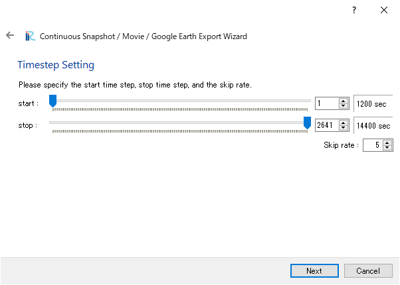400x285 pixels.
Task: Click the iRIC logo icon in title
Action: (30, 36)
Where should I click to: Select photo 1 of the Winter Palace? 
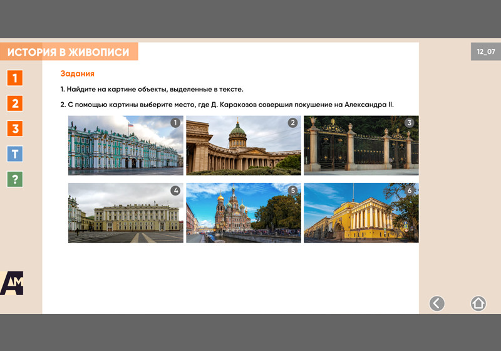(x=125, y=145)
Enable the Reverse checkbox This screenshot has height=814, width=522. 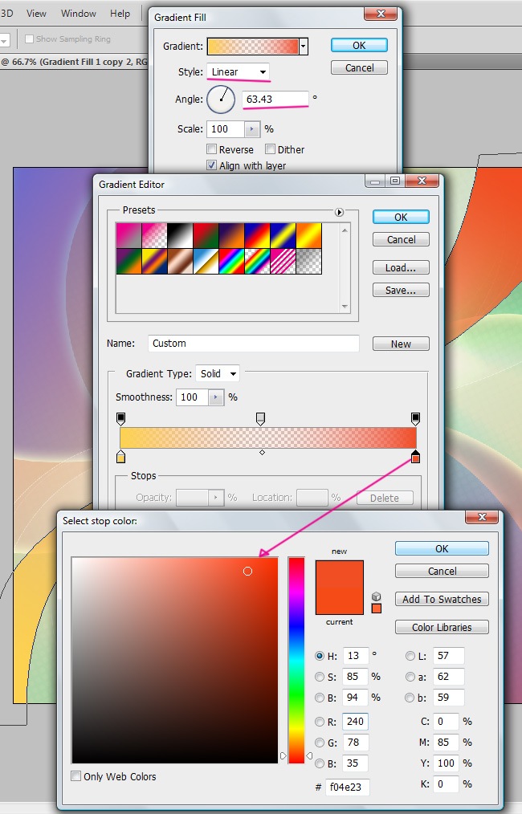tap(212, 149)
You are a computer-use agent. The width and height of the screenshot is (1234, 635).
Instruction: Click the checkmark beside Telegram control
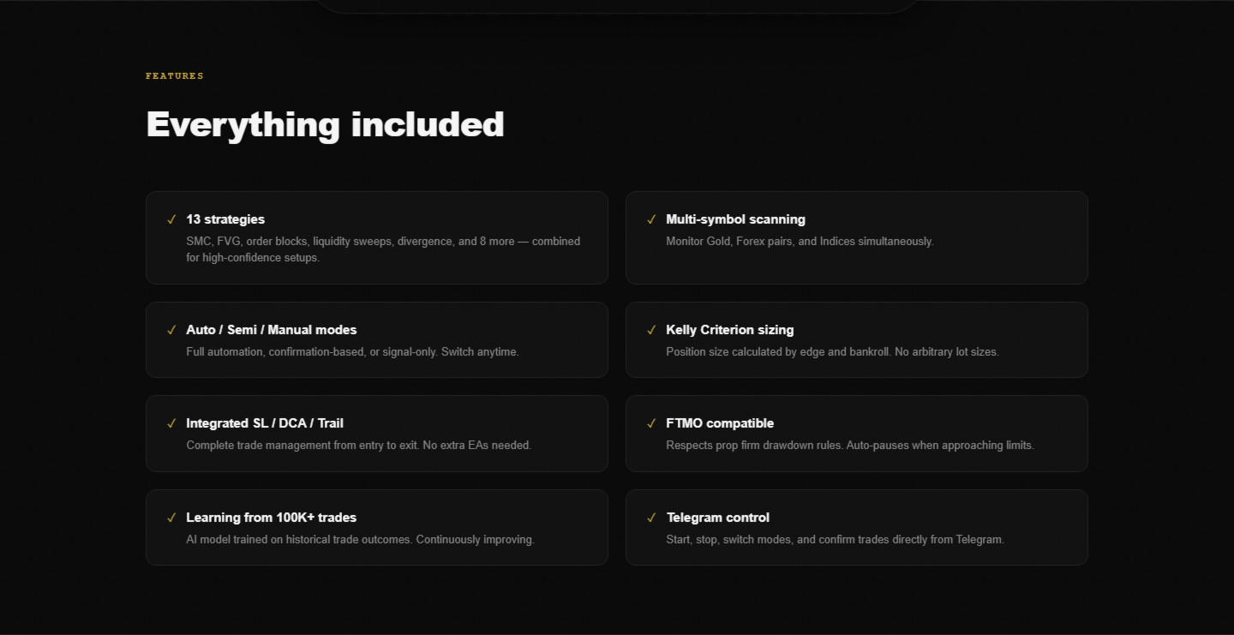coord(651,518)
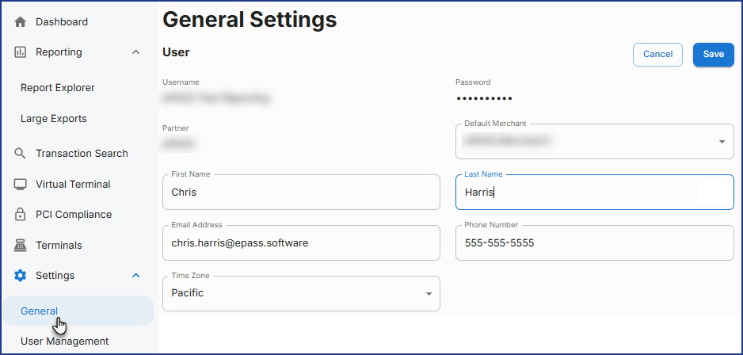This screenshot has height=355, width=743.
Task: Click the Reporting chart icon
Action: pos(21,52)
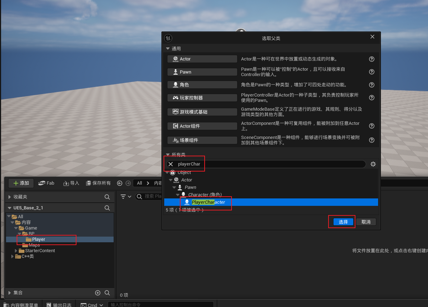Click the 输入控制台命令 console input field
Image resolution: width=428 pixels, height=307 pixels.
point(161,303)
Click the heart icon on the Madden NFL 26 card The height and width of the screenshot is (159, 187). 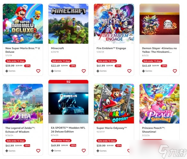pyautogui.click(x=84, y=151)
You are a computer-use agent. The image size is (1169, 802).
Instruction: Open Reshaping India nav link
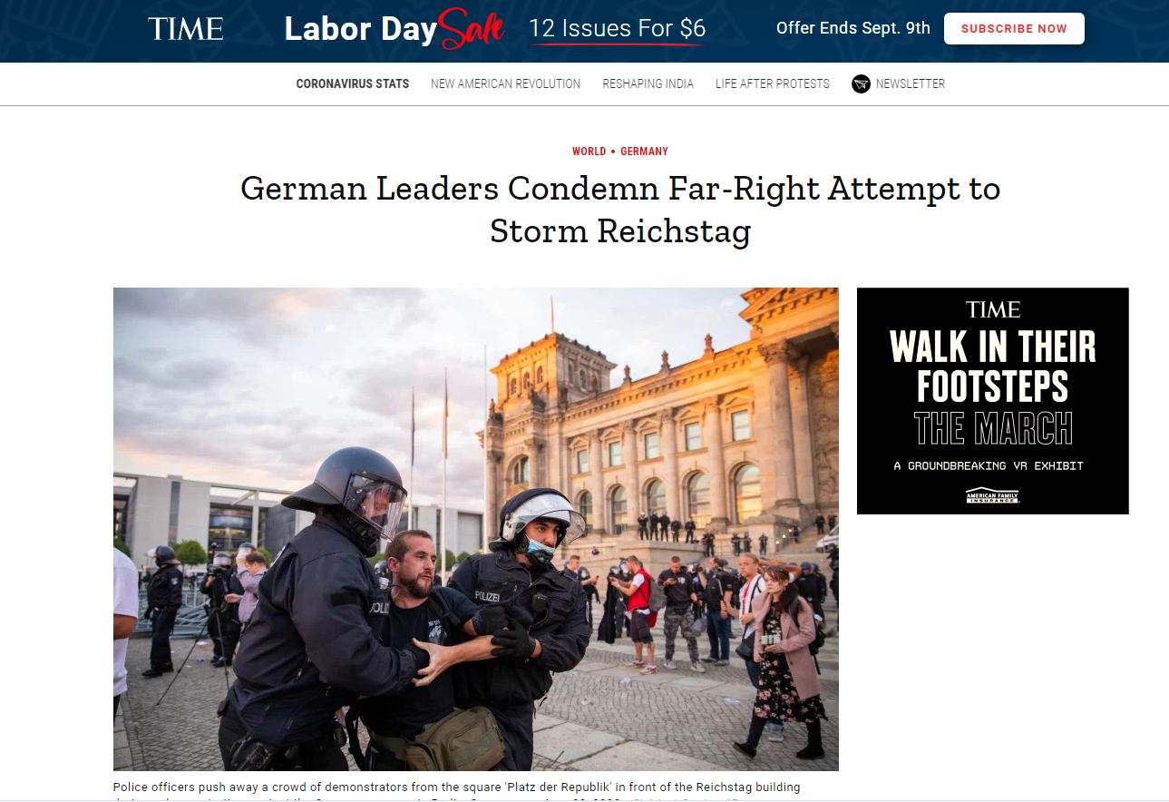[648, 83]
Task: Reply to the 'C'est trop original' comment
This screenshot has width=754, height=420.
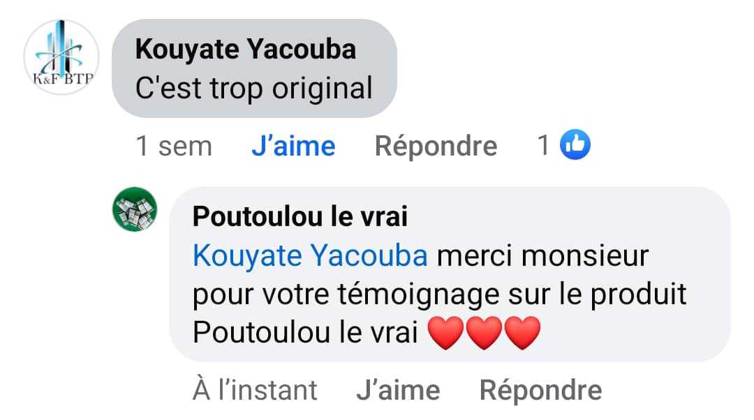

Goal of the exercise. Copy all lines from the material above that hold the word "agent".

Output.
You are a computer-use agent. The width and height of the screenshot is (1234, 635).
You are a computer-use agent. The image size is (1169, 802).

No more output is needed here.